Case published 18.12.2025
We are assisting eQ Community Properties Fund in the sale of seven social infrastructure properties to Kinland AS. The value of the transaction is approximately EUR 29 million, and the portfolio comprises three preschool facilities and four child protection units from different parts of Finland. The portfolio consists of modern and energy-efficient properties that are long-term leased to leading operators in the industry. The Weighted Average Unexpired Lease Term (WAULT) is approximately 11 years. The transaction is expected to close on 17 December 2025.
Case published 10.12.2025
We advised Ålandsbanken Abp in the consent solicitation process regarding its SEK 150,000,000 Tier 2 notes due December 2041 and SEK 200,000,000 Tier 2 notes due March 2043. The terms and conditions of the aforementioned instruments were amended by removing the write-down mechanisms in the consent solicitation process.
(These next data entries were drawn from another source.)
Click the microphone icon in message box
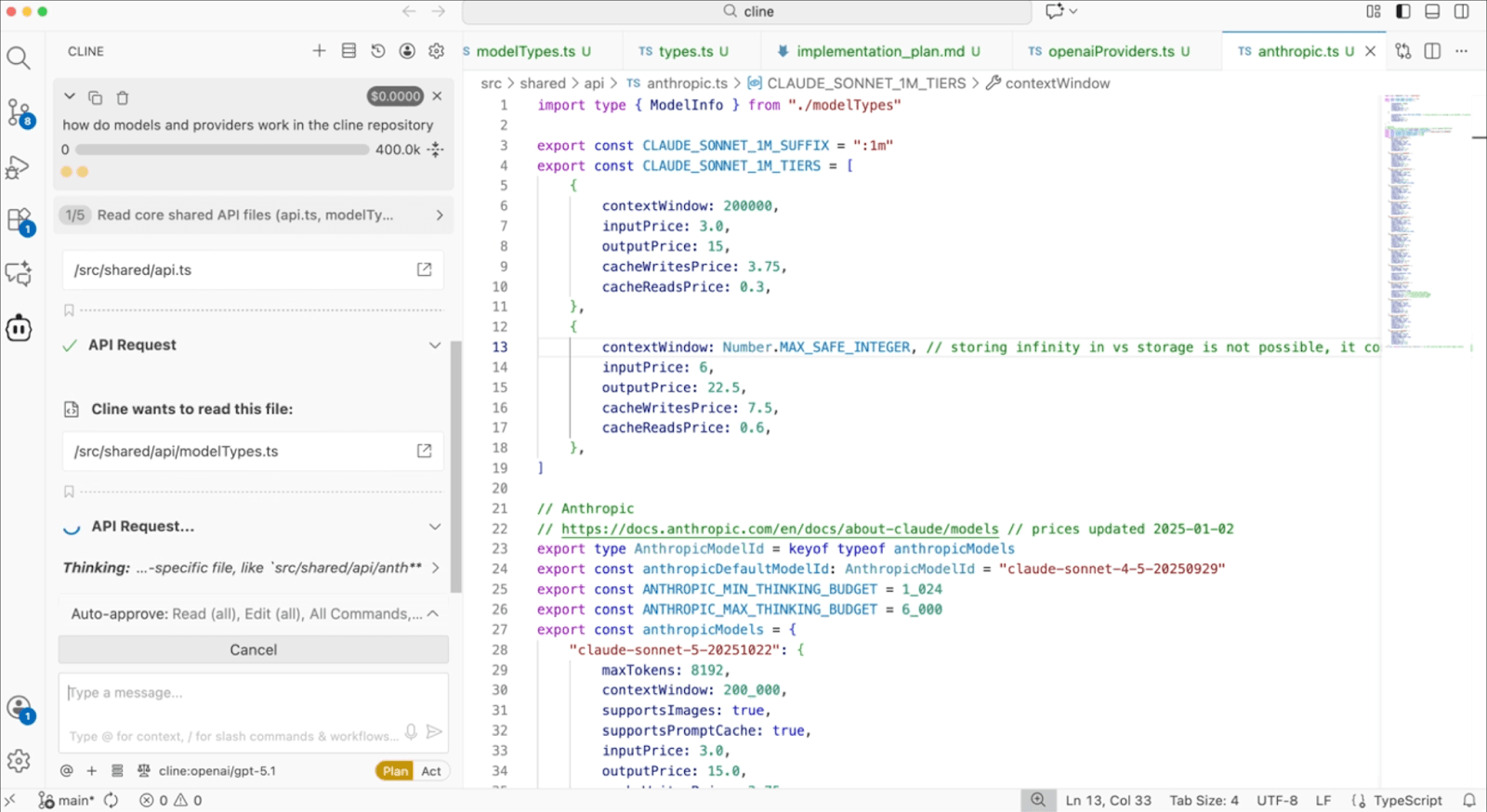The height and width of the screenshot is (812, 1487). (x=411, y=732)
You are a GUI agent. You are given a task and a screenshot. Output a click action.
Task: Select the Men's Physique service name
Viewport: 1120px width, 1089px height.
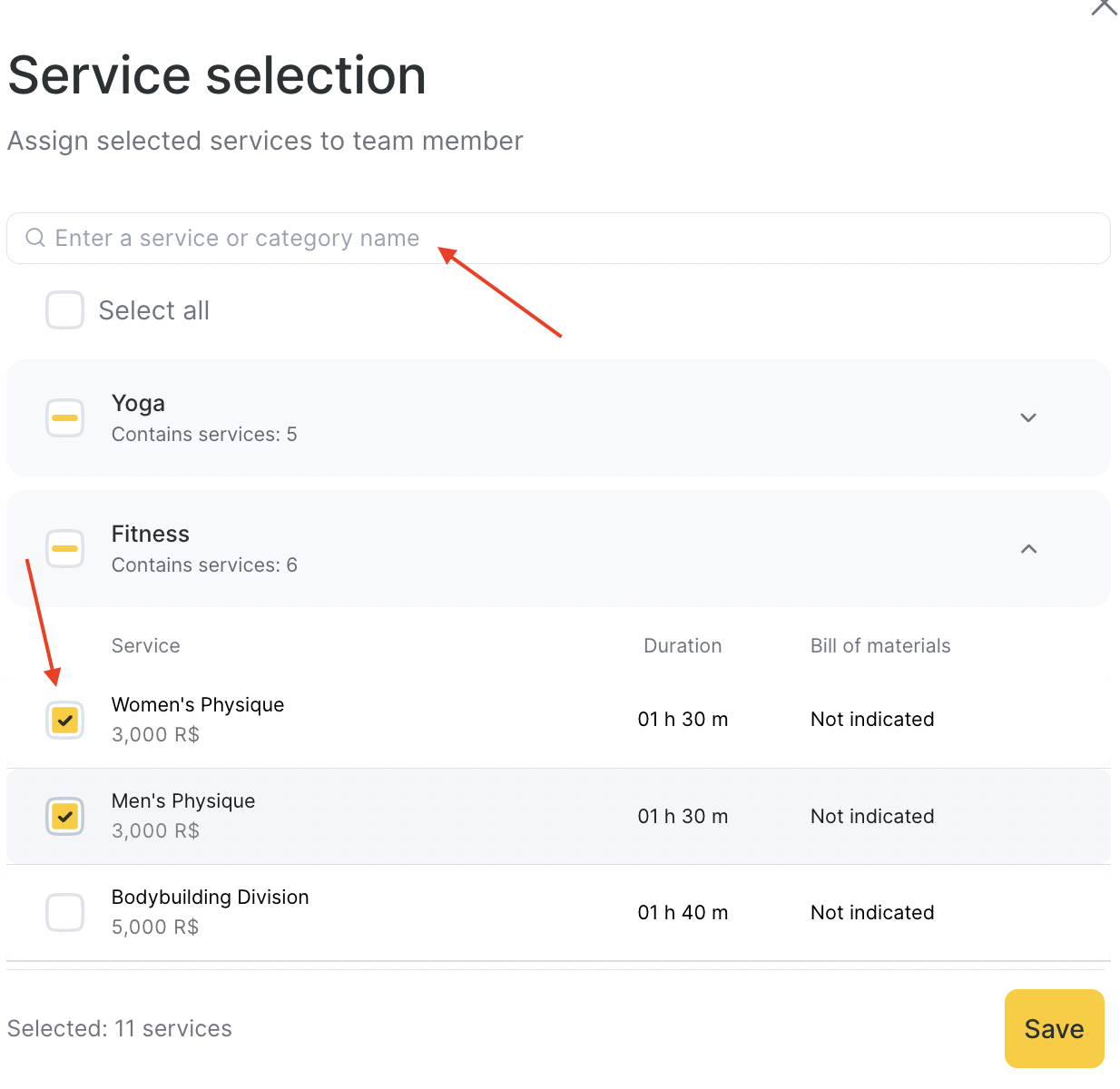(x=183, y=801)
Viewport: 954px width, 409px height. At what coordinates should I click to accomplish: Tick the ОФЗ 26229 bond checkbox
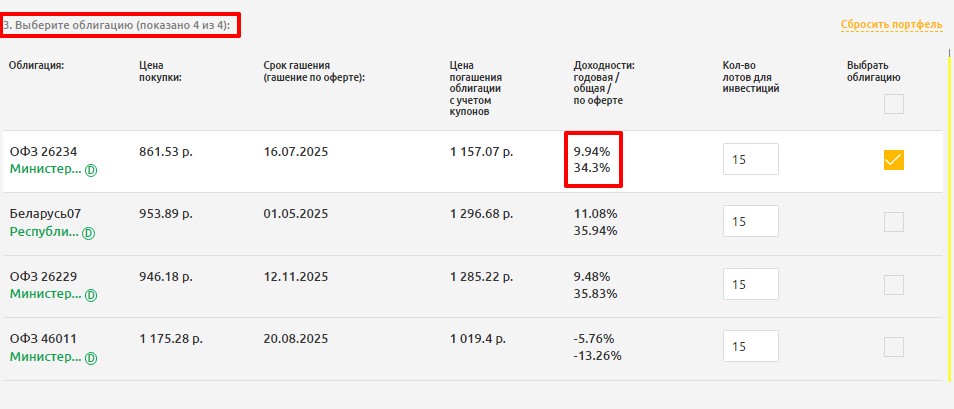[x=893, y=285]
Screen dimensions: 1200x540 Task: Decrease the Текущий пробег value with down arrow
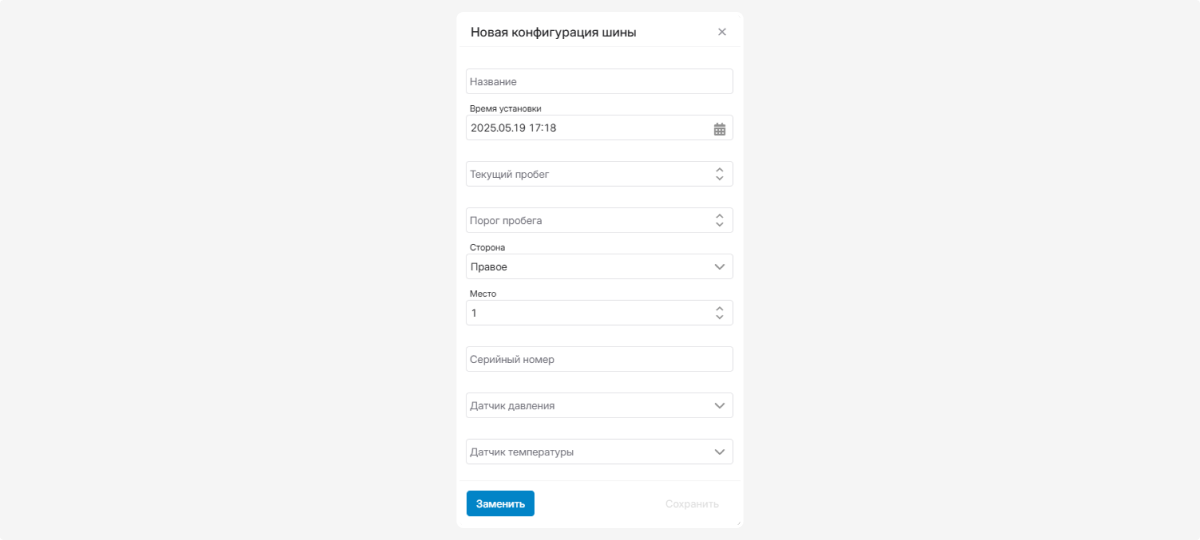click(719, 179)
In addition, we advised Ålandsbanken Abp on the issue of SEK 350 million Additional Tier 1 notes. The notes bear floating interest at the rate of STIBOR three months plus a margin of 3.35 per cent per annum. The AT1 notes were issued on 20 November 2025, and admitted to trading on the official list of Nasdaq Helsinki Ltd. The instrument has no maturity date and qualifies as Additional Tier 1 capital in accordance with the EU Capital Requirements Regulation. The issue strengthens Ålandsbanken’s capital structure by taking advantage of favourable market conditions.
Case published 10.12.2025
We acted as Finnish counsel to SuperOffice AS, backed by Axcel, in its acquisition of Lyyti Oy from Finnish private equity firm Vaaka Partners and other sellers. Lyyti is a leading event management software company for physical, digital and hybrid events with a strong customer base in Finland, Sweden and France. SuperOffice is a leading provider of customer relationship management (CRM) software for small and medium-sized businesses across Northern Europe. Axcel is a Nordic private equity firm with a focus on technology, business services and industrials, healthcare, and consumer sectors.